17 2.5.4. Fertilitas Puyuh Fertilitas merupakan persentase telur yang fertil dari seluruh telur yang ditetaskan. Hasil penelitian yang melaporkan bahwa fertilitas puyuh persilangan(86,33%) lebih baik dari puyuh asli yang tidak disilangkan dengan rataan fertilitas (79,87%) (Kaharuddin dan Kususiyah, 2006). Sex rasio berpengaruh juga terhadap fertilitas karena semakin sempit imbangan jantan dan betina berarti kesempatan terjadi perkawinan semakin besar, sehingga angka fertilitas semakin tinggi dan sebaliknya. Nilai fertilitas tertinggi sebesar 88,67 % pada imbangan 1 : 2 kemudian menurun secara berurutan pada imbangan 1 : 3, 1 : 4, dan 1 : 5 dengan nilai fertilitas terendah 72 %. Penurunan nilai fertilitas yang signifikan diduga disebabkan turunnya frekuensi perkawinan akibat semakin banyak jumlah betina.

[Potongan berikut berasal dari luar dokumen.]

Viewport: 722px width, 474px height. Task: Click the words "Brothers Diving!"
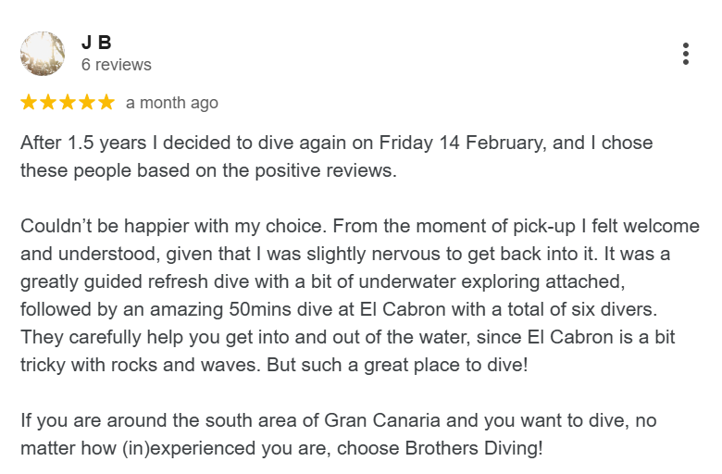(474, 448)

Puyuh jantan tidak mampu mengawini seluruh puyuh betina, sehingga perkawinan kurang efektif. Listyowati dan Roospitasari (2009) menyatakan bila betina terlalu banyak maka dikhawatirkan banyak telur yang kosong (infertil), karena induk jantan tidak dapat mengawini seluruh induk betina. Selain itu, populasi yang terlalu banyak, tingkat stress dan daya kompetisi semakin tinggi. Hasil penelitian Woodard (1973) juga menunjukkan bahwa pada imbangan 1 : 5 mencapai fertilitas 64,95 % dan 1 : 6 mencapai fertilitas 47,1 %. Fertilitas dipengaruhi banyak faktor, imbangan jantan-betina adalah faktor yang sangatpenting karena berhubungan langsung dengan proses perkawinan. Listyowati dan Roospitasari (2009) mengemukakan bahwa dalam pembibitan puyuh sebaiknya menggunakan perbandingan satu jantan dan 2-4 ekor betina. Perbandingan tersebut, fertilitas telur yang dihasilkan sekitar 85 %. Kaharuddin dan Kususiyah (2006) menambahkan bahwa fertilitas burung puyuh di Jawa mencapai 68-78% dengan
18 imbangan jantan-betina 1 : 4. Imbangan jantan-betina yang masih dapat dikategorikan baik adalah hingga imbangan 1 : 4, karena pada imbangan 1 : 5 mengalami penurunan yang signifikan dibandingkan imbangan 1 : 2. Banyak faktor yang mempengaruhi fertilitas, selain sex rasio, lama penggabungan antara puyuh jantan dan betina juga berpengaruh terhadap fertilitas telur yang ditetaskan. Perhitungan Fertilitas dapat dilakukan dengan cara menghitung persentase telur fertil dari sejumlah telur yang digunakan dalam suatu periode penetasan (Suprijatna, dkk., 2005).